## Records for this exercise

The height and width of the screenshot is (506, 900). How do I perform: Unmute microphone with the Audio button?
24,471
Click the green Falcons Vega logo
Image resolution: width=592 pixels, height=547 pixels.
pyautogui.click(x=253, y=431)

---

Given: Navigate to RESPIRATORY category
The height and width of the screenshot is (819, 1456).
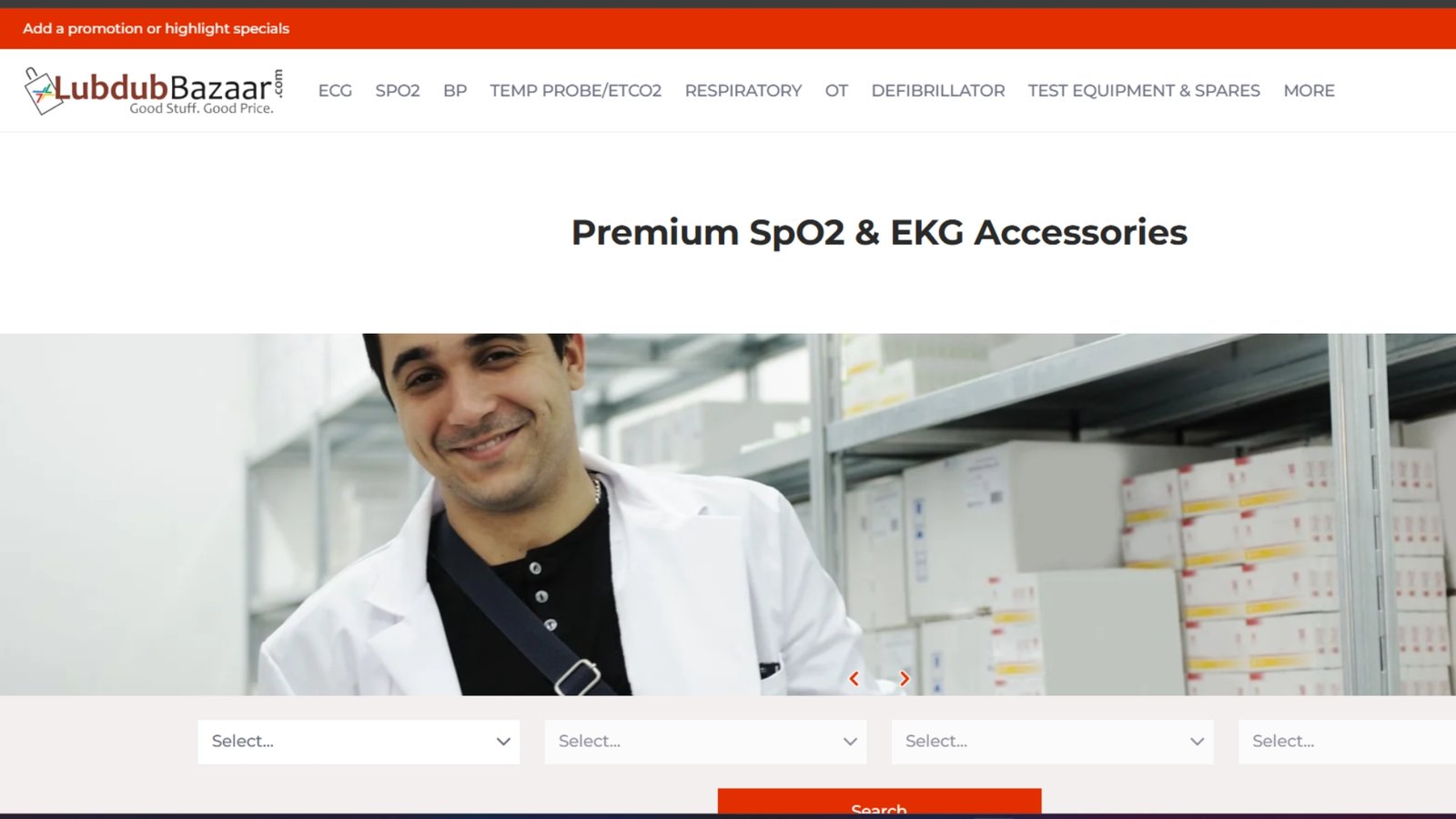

* * *

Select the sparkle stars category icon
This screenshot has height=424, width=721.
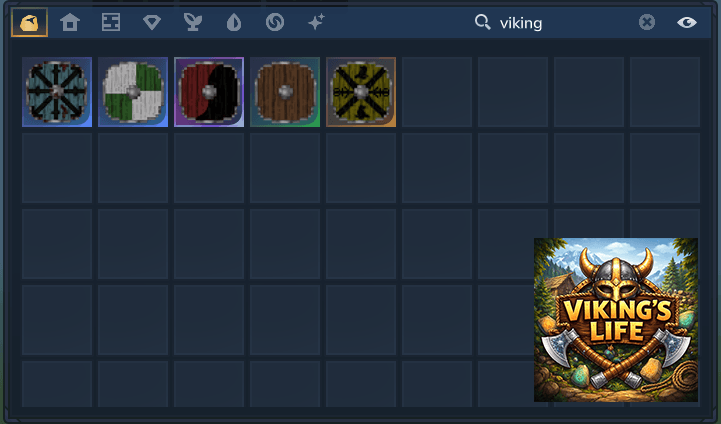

## Exercise details
Each line above that contains "category" counts once; report the total of such lines and nothing more.

## Answer to this problem
2